My comment to my friend reflected my naivete. While the community I was raised certainly had it’s share of abusive men, Teenaged-Me dismissed them because they were mostly liquor store owners and therefore (in my black and white mind), not religious. Religious men would never condone violence against women, much less perpetrate it, I’d believed, universalizing my own familial experiences. I was rudely awoken by my friend that night and I like to think that I am not so naive any more.

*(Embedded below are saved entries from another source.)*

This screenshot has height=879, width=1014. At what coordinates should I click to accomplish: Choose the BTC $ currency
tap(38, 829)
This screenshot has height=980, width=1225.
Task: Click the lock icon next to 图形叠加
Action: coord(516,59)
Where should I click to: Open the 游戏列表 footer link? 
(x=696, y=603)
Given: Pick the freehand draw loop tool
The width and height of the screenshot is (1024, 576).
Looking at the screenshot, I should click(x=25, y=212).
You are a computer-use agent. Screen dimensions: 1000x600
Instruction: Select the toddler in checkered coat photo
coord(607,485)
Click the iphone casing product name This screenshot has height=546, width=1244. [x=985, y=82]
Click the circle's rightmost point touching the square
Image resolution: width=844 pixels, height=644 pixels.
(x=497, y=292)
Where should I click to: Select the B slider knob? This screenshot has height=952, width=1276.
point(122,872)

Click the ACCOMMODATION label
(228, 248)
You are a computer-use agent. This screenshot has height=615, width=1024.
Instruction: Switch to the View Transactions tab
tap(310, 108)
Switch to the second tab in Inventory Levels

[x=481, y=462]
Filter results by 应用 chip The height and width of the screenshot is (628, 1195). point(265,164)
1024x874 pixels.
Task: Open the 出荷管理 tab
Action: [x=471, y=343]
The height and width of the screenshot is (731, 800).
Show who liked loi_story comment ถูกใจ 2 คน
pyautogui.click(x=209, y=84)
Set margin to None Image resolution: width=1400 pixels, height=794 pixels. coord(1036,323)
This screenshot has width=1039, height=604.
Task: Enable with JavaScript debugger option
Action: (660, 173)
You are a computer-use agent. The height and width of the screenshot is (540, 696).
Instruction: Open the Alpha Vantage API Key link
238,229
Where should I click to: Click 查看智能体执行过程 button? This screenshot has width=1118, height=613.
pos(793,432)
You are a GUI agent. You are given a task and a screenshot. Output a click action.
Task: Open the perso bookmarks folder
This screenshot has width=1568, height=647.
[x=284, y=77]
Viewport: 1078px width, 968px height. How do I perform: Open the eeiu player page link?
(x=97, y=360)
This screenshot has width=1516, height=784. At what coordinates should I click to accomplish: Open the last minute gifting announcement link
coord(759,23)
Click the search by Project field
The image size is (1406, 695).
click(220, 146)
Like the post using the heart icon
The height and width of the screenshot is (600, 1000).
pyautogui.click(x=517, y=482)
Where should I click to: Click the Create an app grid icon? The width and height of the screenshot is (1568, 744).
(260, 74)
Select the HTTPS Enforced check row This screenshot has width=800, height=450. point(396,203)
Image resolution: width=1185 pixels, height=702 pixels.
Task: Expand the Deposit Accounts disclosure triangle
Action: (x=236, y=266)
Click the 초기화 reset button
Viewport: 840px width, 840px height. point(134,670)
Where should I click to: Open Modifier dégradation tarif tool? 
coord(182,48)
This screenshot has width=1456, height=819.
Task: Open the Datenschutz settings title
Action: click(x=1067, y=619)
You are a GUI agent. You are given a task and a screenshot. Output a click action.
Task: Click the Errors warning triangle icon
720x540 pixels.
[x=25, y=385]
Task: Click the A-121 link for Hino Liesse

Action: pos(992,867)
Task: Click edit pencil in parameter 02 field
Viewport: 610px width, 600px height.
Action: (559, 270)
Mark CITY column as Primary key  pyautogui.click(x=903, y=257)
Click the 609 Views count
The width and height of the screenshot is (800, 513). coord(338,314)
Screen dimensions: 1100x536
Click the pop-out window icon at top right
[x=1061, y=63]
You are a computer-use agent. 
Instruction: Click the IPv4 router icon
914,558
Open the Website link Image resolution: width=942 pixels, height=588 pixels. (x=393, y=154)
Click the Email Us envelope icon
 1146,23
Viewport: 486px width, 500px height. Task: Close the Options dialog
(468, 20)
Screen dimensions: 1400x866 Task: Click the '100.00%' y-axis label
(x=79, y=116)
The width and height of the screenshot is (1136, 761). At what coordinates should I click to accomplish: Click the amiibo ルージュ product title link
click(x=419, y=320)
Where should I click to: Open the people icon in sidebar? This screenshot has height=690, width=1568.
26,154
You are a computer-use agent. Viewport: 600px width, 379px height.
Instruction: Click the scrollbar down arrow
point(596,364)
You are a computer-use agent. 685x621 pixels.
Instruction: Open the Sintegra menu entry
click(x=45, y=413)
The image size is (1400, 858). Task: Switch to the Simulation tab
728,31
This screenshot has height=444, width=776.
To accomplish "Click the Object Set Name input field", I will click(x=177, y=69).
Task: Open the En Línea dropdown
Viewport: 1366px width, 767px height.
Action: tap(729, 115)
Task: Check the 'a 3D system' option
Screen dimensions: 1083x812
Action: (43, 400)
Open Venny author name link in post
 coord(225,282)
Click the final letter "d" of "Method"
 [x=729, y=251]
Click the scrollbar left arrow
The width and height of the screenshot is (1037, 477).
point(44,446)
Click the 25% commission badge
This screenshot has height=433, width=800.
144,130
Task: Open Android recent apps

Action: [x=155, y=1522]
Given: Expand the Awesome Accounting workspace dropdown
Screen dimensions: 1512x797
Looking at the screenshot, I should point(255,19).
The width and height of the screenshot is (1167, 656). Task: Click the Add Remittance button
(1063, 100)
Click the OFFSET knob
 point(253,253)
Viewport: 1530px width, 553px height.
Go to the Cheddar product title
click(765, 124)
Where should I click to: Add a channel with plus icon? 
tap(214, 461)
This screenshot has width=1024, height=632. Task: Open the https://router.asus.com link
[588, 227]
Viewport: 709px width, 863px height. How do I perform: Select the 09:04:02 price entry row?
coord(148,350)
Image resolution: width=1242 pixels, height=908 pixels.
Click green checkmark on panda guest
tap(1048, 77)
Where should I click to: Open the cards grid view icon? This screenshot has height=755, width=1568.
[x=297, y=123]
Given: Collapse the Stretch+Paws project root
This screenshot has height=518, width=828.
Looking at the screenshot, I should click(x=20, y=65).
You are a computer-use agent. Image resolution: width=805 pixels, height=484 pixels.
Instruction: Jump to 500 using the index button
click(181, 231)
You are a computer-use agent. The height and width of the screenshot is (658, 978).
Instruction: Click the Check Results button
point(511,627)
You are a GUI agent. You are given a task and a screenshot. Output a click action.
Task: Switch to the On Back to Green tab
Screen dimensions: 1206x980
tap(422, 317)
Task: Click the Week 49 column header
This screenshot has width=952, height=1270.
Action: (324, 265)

Her comment shocked me because I’d been raised in a loving, warm environment by two parents who loved and respected each other. I have never, ever seen my late father – a deeply religious man who was politically aligned with the faith-based opposition – ever raise his hand against my mother or my sister and me. I couldn’t even fathom it. He was a man who treated women respectfully: from his illiterate, elderly mother, to his well-educated and bilingual wife, and his bicultural American teenaged daughters, as well as his sisters and many nieces, his colleagues and strangers, the young or old, Muslim women and non-Muslim. I’ve literally never seen or heard my father disrespect any female verbally, much less attack one violently.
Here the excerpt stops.